Tag Archives: rainbow

Double Rainbow

Main Piece:

Informant: I’m starting the story now. Ok, well there is like a lot of different things that rainbows represent. One of them is that if you see a double rainbow, never look in between the double rainbows because that is the darkest point, or one of the darkest areas. People say that is where spirits and other things enter into the world.

Interviewer: So, it’s like a portal?

Informant: Yeah, it’s like a portal.

Interviewer: Whoa. Can you elaborate on that? Do you know anything else about it?

Informant: No, that’s just about it. I don’t really know exactly how she said it. But she said the singular rainbow, like we see in the Bible, represents happiness and peaceful, hopefulness. But this double rainbow is just like, not really cursed, but a darker version of it.

Interviewer: Like a shadow world?

Informant: Yeah, exactly. Like a shadow world.

Background:

The informant is a sixteen-year-old Native American girl from the Lakota and Navajo Nations.

She was born in South Dakota, grew up in Tennessee, and frequently travels out west to visit family and friends. She is a freshman in high school and frequently spends her time reading conspiracies and odd stories on the internet (don’t we all?).

Context:

During the Covid-19 Pandemic I flew back home to Tennessee to stay with my family. The informant is my younger sister. She was in the kitchen making a salad when asked if she knew any interesting stories or legends. 

Thoughts:

Rainbows have played a significant role in narratives across time. From Noah’s Ark to Pride, they have been a beacon for hope and positive change. For others, an omen to be wary of. One common belief is that rainbows are a bridge, a portal between worlds, a path between heaven and earth. With the popularization of the multiverse, inter-dimensional travel, and long standing traditions that acknowledge the spirit world, it is interesting to imagine other worlds, especially the unseen one that lingers just out of sight.

Searching for the pot of potatoes at the end of the rainbow

The informant and I were talking about superstition, tradition, and Irish heritage, so he told me the following anecdote.

“In the Irish superstition, if you see a rainbow and you follow it, you’ll find a pot of gold. I remember as a kid, literally going and walking after a rainbow trying to find it. But I think because it’s Irish… I heard somebody say that one time it came from… basically saying you have to search for like, gold, and like search really far, but in Ireland gold is like potatoes, because they grow a lot of potatoes and they make money with that, but I heard somebody say that’s where it came from, like searching for a bunch of potatoes to sell, something like that. They call it gold just like they say ‘black gold’ for oil… I remember hearing that as a kid, so that was like a fun story”

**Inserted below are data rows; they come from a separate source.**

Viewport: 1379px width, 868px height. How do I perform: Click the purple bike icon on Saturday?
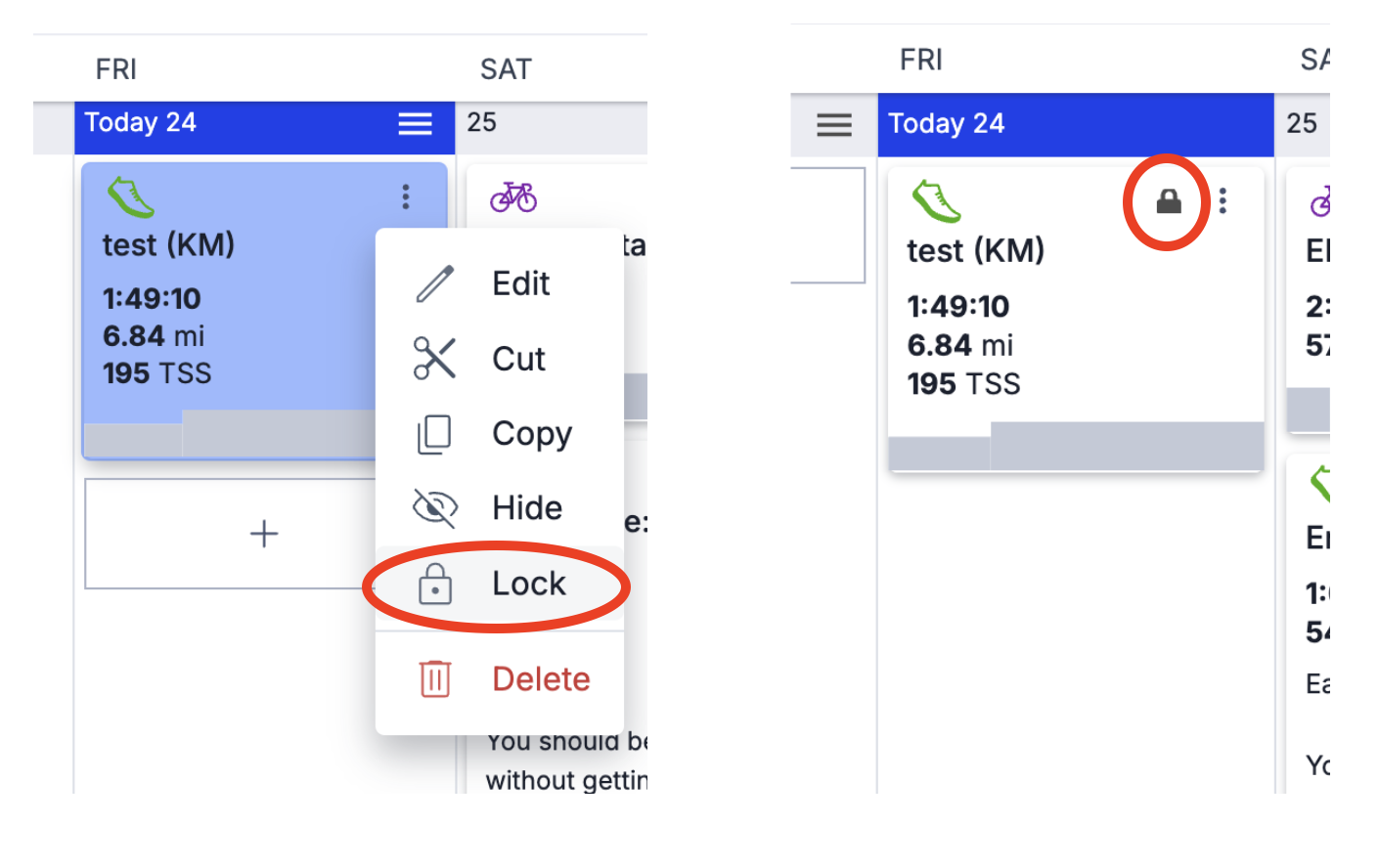513,197
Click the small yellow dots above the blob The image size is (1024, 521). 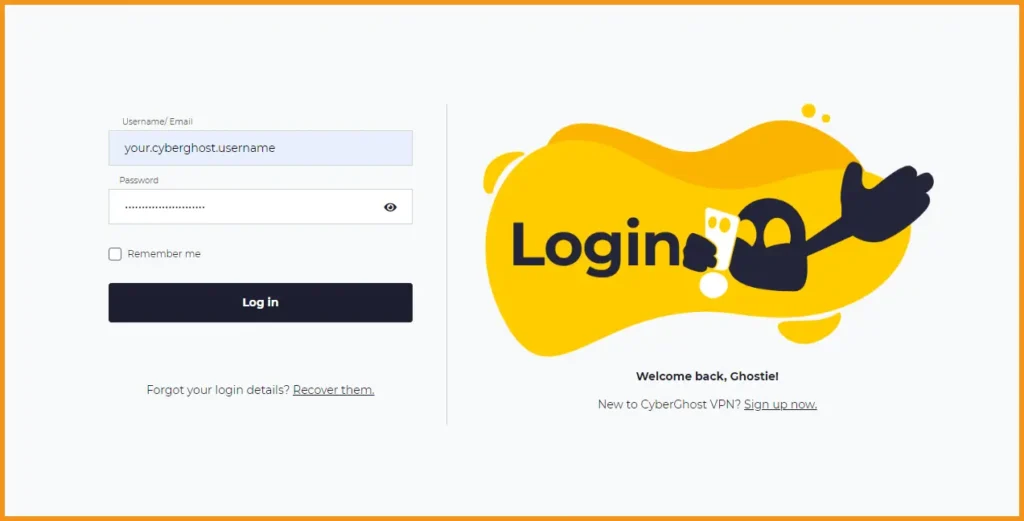pos(814,113)
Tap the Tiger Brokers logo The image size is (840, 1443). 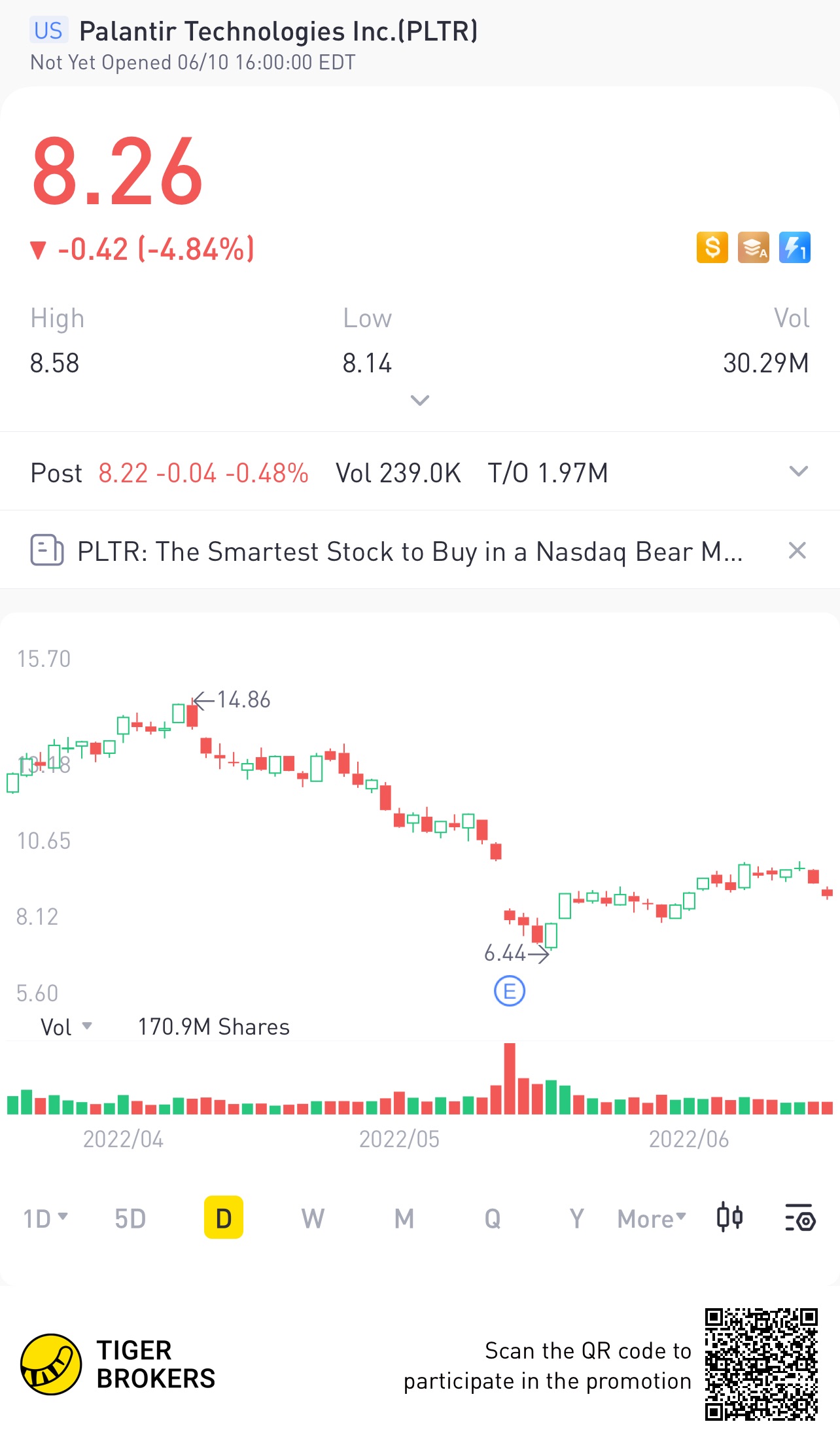tap(118, 1364)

This was a twist, at least to my knowledge, to the well-known myth of finding a pot of gold at the end of a rainbow. I hadn’t heard this version before, although I’m sure there are many variations to the myth.

 

Rainbow Superstition

If you see the reflection of a rainbow on the ground and cross over it, you would turn into the opposite gender.

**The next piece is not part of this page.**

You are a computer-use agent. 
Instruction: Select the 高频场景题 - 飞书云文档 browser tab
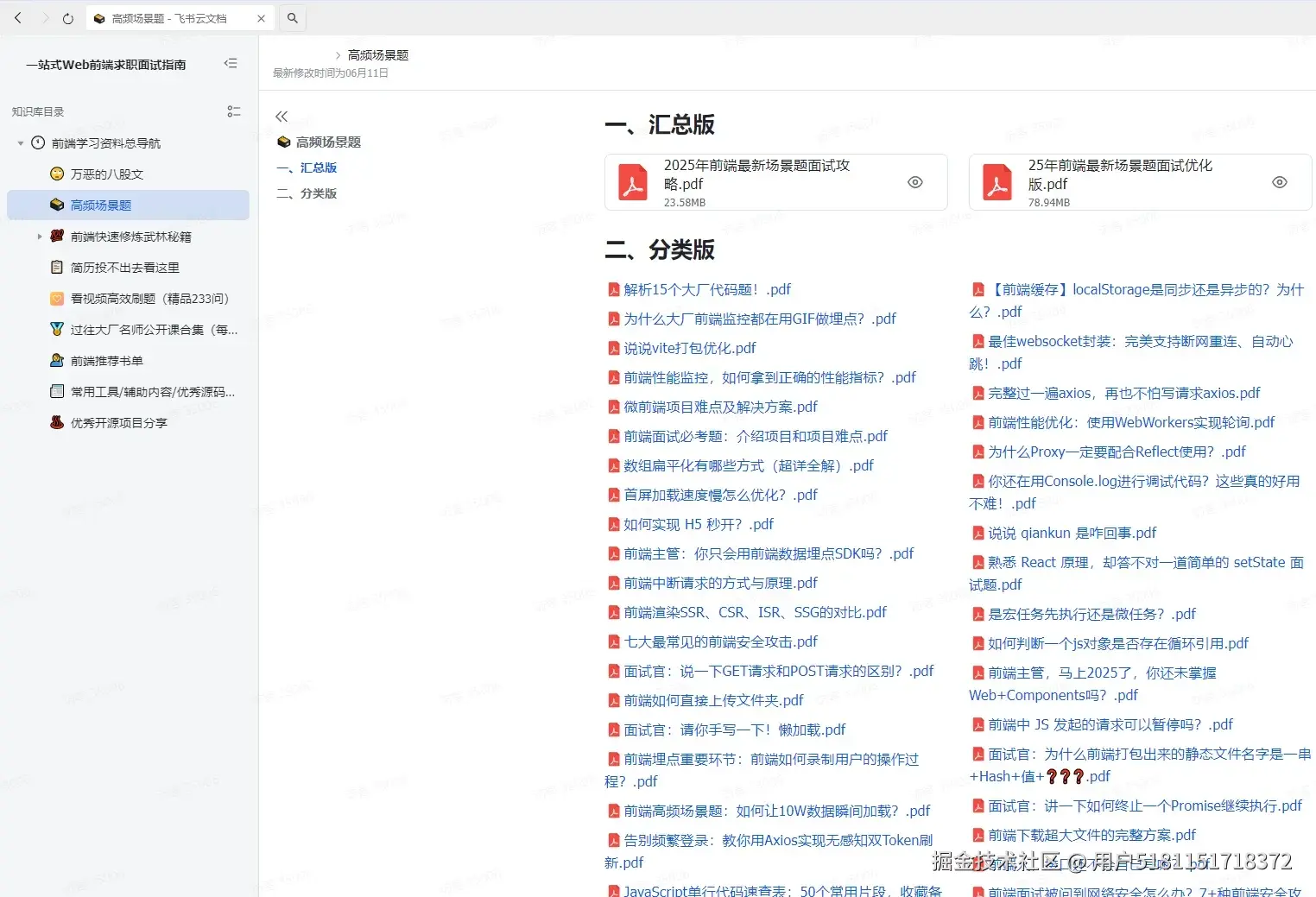tap(173, 18)
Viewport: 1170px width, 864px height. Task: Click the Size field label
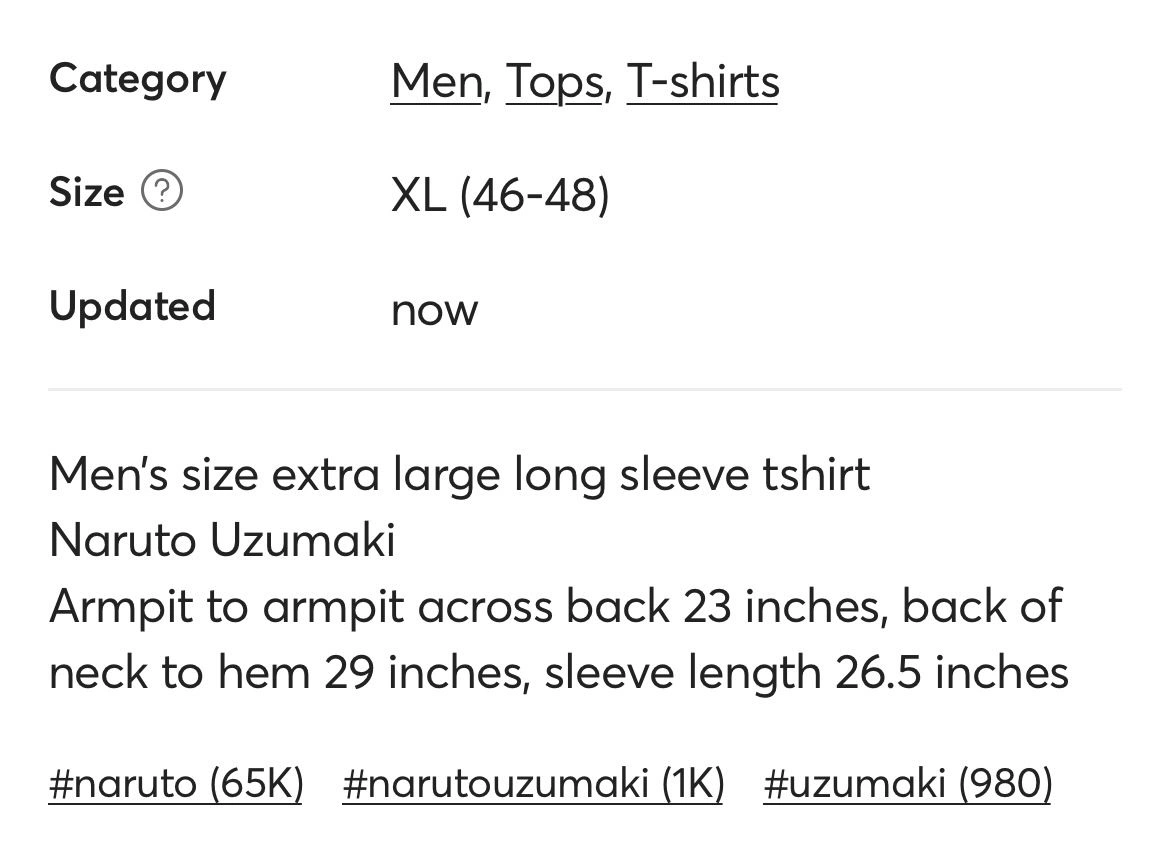pos(87,192)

My informant told me about this superstition when we were talking about the weird quirks that our mothers had.  She told me that when she was a child, her mother had told her about this superstition.  Hearing this, she would always avoid stepping over reflections of rainbows because she did not want to turn into a boy.  When I asked her was her interpretation of this superstition, she told me that she thinks it derived from the belief that rainbows have magical qualities.

I do agree with my informant that this superstition has an association with the belief that rainbows are magical.  However, at the same time, I definitely think there is a connection between this superstition and homosexuality.  Currently, rainbows are commonly associated with the gay rights movement.  This superstition seems to reflect a fear of becoming a member of the opposite sex and gaining the traits that are associated with the opposite gender.  With this interpretation in mind, it is easy to see why the LGBT community has chosen the rainbow as a symbol to demonstrate their non-fear of crossing gender roles and stereotypes.